Paul is an anti-spitting zealot, and he means to establish the new Bank One Ballpark as an expectorant-free zone. The Sun City resident plans to compel state officials to enforce an obscure Arizona law that calls for saliva scofflaws to be fined or jailed.
Not only is the spitting so common among baseball players disgusting, Paul says, it’s “part of the societal breakdown.”
But officials with the Arizona Department of Health Services are skeptical about sending inspectors to bust spitting and scratching baseball players.
“What are we supposed to do?” a spokesman asked. “Jail people? For spitting? The state has far more serious health problems to deal with than with ballplayers spitting all over Bank One Ballpark.”

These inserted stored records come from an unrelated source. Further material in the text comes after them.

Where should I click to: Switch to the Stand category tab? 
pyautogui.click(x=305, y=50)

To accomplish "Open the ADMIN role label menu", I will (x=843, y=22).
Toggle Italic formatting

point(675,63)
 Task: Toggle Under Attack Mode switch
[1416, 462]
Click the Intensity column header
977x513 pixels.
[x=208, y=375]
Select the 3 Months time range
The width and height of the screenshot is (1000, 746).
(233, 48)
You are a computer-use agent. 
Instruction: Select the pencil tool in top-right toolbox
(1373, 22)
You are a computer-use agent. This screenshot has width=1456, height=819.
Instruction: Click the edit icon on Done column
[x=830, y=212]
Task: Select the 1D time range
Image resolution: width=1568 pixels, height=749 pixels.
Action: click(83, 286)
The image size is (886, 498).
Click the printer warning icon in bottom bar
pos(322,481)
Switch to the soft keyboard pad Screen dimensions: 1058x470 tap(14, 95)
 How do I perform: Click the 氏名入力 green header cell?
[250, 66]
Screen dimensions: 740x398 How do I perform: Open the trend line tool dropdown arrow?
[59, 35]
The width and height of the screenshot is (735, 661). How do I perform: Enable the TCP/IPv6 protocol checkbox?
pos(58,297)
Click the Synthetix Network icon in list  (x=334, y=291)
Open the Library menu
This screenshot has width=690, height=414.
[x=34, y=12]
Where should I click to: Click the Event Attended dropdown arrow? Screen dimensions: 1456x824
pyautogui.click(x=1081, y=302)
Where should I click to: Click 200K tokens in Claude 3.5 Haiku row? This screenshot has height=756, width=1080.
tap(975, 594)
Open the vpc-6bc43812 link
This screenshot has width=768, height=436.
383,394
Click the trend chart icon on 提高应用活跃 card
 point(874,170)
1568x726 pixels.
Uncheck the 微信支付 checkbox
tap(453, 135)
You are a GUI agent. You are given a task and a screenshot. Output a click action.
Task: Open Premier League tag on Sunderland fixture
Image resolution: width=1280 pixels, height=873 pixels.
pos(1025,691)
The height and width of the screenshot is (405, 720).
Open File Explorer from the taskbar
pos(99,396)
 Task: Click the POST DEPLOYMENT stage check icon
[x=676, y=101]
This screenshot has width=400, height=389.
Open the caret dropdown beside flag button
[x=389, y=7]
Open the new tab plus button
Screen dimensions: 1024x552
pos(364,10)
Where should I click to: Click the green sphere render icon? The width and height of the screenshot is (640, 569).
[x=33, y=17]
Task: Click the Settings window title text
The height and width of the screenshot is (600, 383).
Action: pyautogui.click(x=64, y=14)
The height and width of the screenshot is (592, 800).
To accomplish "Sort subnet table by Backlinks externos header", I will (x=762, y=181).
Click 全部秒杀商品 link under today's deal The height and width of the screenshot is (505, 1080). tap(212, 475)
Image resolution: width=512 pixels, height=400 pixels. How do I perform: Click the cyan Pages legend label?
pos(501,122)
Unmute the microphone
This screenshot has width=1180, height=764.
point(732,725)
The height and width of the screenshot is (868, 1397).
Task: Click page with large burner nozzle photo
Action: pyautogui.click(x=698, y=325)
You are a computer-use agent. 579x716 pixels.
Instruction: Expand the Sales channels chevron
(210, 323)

Maybe Paul should pay a visit to expectorant extraordinaire Bill Romanowski of the Denver Broncos.
It’s a daily drama in Peyton’s place
Not to suggest that Tennessee fans are sore losers, but …
In the wake of Peyton Manning’s surprise loss in the Heisman Trophy voting, the entire state appears to be in mourning.
An editorial cartoon in the Chattanooga Times depicted sports writers who voted for Michigan’s Charles Woodson as “The Heistmen.”
Best of the worst
Tennis magazine recently surveyed players on the WTA and ATP tours, asking a variety of questions. Some results:
Best ugly shot: Pam Shriver’s forehand was voted first among the women. Her ugly footwork placed second. Brad Gilbert’s game style was second-most ugly among the men. Gilbert, it should be remembered, wrote a book, “Winning Ugly.”
Best player to hit the pubs with: Jennifer Capriati among the women and “any Aussie” among the men.
And one more from the courts
The Tennis magazine survey asked players the best way to beat Andre Agassi in 1997. The answer? Play him.
A selective protest
Australian tennis player Pat Cash has never been known to pull verbal punches. His speech after accepting his winner’s check at the Salem Open began:
“I’d like to thank the sponsors, even though I think it’s a disgrace to smoke cigarettes.”
But not so much of a disgrace to turn down the money.
Swimming with the big fish
There are 205 people on the Miami Dolphins’ sideline during any given game. Ever wonder who they are?
According to Sport magazine, among the multitudes are: 50 cameramen, four network coordinators, eight cord holders (to prevent coaches from getting tangled up in headset wires), 10 security people, and two Cool Zone outdoor cooling system technicians.
Presumably, they need one Cool Zone tech for the machines and one for Jimmy Johnson’s temper.
The last word …
“The latest rumor is that the Celtics want to sign Latrell Sprewell. Because that way he gets the nickname Boston Strangler.”